[Pixel coordinate grounding data]
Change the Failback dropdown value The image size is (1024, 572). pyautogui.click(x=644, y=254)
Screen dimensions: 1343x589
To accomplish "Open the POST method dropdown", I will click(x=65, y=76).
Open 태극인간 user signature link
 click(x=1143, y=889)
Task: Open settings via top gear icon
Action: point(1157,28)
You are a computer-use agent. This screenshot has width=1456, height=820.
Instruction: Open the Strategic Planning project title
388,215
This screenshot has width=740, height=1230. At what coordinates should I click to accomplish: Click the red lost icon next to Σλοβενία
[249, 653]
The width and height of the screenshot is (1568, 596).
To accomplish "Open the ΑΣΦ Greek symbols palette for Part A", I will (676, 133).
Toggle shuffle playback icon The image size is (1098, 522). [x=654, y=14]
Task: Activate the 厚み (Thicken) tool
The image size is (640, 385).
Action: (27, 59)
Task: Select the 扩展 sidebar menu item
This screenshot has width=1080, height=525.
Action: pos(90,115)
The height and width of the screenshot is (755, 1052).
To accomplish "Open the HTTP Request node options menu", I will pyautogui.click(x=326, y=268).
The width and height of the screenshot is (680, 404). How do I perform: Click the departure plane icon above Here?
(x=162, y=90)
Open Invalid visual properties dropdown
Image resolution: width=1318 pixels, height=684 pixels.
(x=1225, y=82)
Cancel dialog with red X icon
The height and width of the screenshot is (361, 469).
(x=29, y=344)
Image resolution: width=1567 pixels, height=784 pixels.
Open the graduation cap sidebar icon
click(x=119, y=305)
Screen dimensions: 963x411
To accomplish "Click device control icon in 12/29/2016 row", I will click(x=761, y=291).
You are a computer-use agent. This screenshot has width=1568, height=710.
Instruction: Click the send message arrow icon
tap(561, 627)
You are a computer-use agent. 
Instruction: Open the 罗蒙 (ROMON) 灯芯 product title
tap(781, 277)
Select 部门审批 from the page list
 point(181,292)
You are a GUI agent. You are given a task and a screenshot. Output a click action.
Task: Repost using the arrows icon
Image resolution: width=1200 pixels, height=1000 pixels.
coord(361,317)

# Exercise requirements
Print the records above exactly. Omit nothing.

# Result of the task
Change the Failback dropdown value The image size is (1024, 572). pyautogui.click(x=644, y=254)
Screen dimensions: 1343x589
To accomplish "Open the POST method dropdown", I will click(x=65, y=76).
Open 태극인간 user signature link
 click(x=1143, y=889)
Task: Open settings via top gear icon
Action: point(1157,28)
You are a computer-use agent. This screenshot has width=1456, height=820.
Instruction: Open the Strategic Planning project title
388,215
This screenshot has width=740, height=1230. At what coordinates should I click to accomplish: Click the red lost icon next to Σλοβενία
[249, 653]
The width and height of the screenshot is (1568, 596).
To accomplish "Open the ΑΣΦ Greek symbols palette for Part A", I will (676, 133).
Toggle shuffle playback icon The image size is (1098, 522). [x=654, y=14]
Task: Activate the 厚み (Thicken) tool
The image size is (640, 385).
Action: (27, 59)
Task: Select the 扩展 sidebar menu item
This screenshot has width=1080, height=525.
Action: pos(90,115)
The height and width of the screenshot is (755, 1052).
To accomplish "Open the HTTP Request node options menu", I will pyautogui.click(x=326, y=268).
The width and height of the screenshot is (680, 404). How do I perform: Click the departure plane icon above Here?
(x=162, y=90)
Open Invalid visual properties dropdown
Image resolution: width=1318 pixels, height=684 pixels.
(x=1225, y=82)
Cancel dialog with red X icon
The height and width of the screenshot is (361, 469).
(x=29, y=344)
Image resolution: width=1567 pixels, height=784 pixels.
Open the graduation cap sidebar icon
click(x=119, y=305)
Screen dimensions: 963x411
To accomplish "Click device control icon in 12/29/2016 row", I will click(x=761, y=291).
You are a computer-use agent. This screenshot has width=1568, height=710.
Instruction: Click the send message arrow icon
tap(561, 627)
You are a computer-use agent. 
Instruction: Open the 罗蒙 (ROMON) 灯芯 product title
tap(781, 277)
Select 部门审批 from the page list
 point(181,292)
You are a GUI agent. You are given a task and a screenshot. Output a click action.
Task: Repost using the arrows icon
Image resolution: width=1200 pixels, height=1000 pixels.
coord(361,317)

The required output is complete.